*WRITTEN EXERCISE*: Arrange every line of the records below as a numbered list, leaving out the blank lines.

Stored records
#####

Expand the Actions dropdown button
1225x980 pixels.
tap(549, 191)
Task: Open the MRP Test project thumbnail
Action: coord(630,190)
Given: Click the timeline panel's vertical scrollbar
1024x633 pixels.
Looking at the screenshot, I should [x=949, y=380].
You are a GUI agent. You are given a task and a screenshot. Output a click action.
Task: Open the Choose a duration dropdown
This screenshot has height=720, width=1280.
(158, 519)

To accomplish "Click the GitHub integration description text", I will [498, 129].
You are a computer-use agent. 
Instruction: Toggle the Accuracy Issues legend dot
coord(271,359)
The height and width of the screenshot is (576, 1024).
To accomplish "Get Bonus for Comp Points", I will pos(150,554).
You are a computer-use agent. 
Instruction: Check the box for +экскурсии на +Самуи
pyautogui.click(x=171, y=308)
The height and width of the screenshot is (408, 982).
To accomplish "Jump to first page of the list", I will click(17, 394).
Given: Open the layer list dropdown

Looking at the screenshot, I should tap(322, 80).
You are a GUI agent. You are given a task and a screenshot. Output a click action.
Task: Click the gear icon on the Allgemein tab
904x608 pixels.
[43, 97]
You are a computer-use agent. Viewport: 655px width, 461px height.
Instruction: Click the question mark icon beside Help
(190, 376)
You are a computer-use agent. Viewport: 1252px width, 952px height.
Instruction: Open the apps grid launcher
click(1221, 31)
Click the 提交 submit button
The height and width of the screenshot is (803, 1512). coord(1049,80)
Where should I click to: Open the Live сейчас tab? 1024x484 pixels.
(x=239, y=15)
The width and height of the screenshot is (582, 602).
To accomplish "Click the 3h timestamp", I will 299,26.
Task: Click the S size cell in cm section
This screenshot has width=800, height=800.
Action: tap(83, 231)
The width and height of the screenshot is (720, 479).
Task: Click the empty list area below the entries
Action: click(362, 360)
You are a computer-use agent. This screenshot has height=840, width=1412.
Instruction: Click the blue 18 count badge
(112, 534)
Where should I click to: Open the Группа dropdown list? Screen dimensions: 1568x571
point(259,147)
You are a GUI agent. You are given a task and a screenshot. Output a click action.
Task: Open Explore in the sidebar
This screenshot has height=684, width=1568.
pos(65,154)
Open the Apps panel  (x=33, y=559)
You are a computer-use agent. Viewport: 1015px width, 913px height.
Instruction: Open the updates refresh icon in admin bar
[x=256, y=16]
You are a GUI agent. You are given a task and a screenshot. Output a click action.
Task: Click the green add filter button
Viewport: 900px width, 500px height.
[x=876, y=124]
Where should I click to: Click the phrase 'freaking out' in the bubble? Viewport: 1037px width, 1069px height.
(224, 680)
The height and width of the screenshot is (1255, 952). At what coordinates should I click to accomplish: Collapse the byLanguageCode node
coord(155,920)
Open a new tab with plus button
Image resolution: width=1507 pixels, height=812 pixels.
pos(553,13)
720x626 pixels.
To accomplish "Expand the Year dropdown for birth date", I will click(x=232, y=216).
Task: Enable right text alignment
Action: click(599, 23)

#####

*FINAL RESULT*:
1. Expand the Actions dropdown button
2. 1225x980 pixels.
3. tap(549, 191)
4. Task: Open the MRP Test project thumbnail
5. Action: coord(630,190)
6. Given: Click the timeline panel's vertical scrollbar
7. 1024x633 pixels.
8. Looking at the screenshot, I should [x=949, y=380].
9. You are a GUI agent. You are given a task and a screenshot. Output a click action.
10. Task: Open the Choose a duration dropdown
11. This screenshot has height=720, width=1280.
12. (158, 519)
13. To accomplish "Click the GitHub integration description text", I will [498, 129].
14. You are a computer-use agent. 
15. Instruction: Toggle the Accuracy Issues legend dot
16. coord(271,359)
17. The height and width of the screenshot is (576, 1024).
18. To accomplish "Get Bonus for Comp Points", I will pos(150,554).
19. You are a computer-use agent. 
20. Instruction: Check the box for +экскурсии на +Самуи
21. pyautogui.click(x=171, y=308)
22. The height and width of the screenshot is (408, 982).
23. To accomplish "Jump to first page of the list", I will click(17, 394).
24. Given: Open the layer list dropdown
25. Looking at the screenshot, I should tap(322, 80).
26. You are a GUI agent. You are given a task and a screenshot. Output a click action.
27. Task: Click the gear icon on the Allgemein tab
28. 904x608 pixels.
29. [43, 97]
30. You are a computer-use agent. Viewport: 655px width, 461px height.
31. Instruction: Click the question mark icon beside Help
32. (190, 376)
33. You are a computer-use agent. Viewport: 1252px width, 952px height.
34. Instruction: Open the apps grid launcher
35. click(1221, 31)
36. Click the 提交 submit button
37. The height and width of the screenshot is (803, 1512). coord(1049,80)
38. Where should I click to: Open the Live сейчас tab? 1024x484 pixels.
39. (x=239, y=15)
40. The width and height of the screenshot is (582, 602).
41. To accomplish "Click the 3h timestamp", I will 299,26.
42. Task: Click the S size cell in cm section
43. This screenshot has width=800, height=800.
44. Action: tap(83, 231)
45. The width and height of the screenshot is (720, 479).
46. Task: Click the empty list area below the entries
47. Action: click(362, 360)
48. You are a computer-use agent. This screenshot has height=840, width=1412.
49. Instruction: Click the blue 18 count badge
50. (112, 534)
51. Where should I click to: Open the Группа dropdown list? Screen dimensions: 1568x571
52. point(259,147)
53. You are a GUI agent. You are given a task and a screenshot. Output a click action.
54. Task: Open Explore in the sidebar
55. This screenshot has height=684, width=1568.
56. pos(65,154)
57. Open the Apps panel  (x=33, y=559)
58. You are a computer-use agent. Viewport: 1015px width, 913px height.
59. Instruction: Open the updates refresh icon in admin bar
60. [x=256, y=16]
61. You are a GUI agent. You are given a task and a screenshot. Output a click action.
62. Task: Click the green add filter button
63. Viewport: 900px width, 500px height.
64. [x=876, y=124]
65. Where should I click to: Click the phrase 'freaking out' in the bubble? Viewport: 1037px width, 1069px height.
66. (224, 680)
67. The height and width of the screenshot is (1255, 952). At what coordinates should I click to accomplish: Collapse the byLanguageCode node
68. coord(155,920)
69. Open a new tab with plus button
70. Image resolution: width=1507 pixels, height=812 pixels.
71. pos(553,13)
72. 720x626 pixels.
73. To accomplish "Expand the Year dropdown for birth date", I will click(x=232, y=216).
74. Task: Enable right text alignment
75. Action: click(599, 23)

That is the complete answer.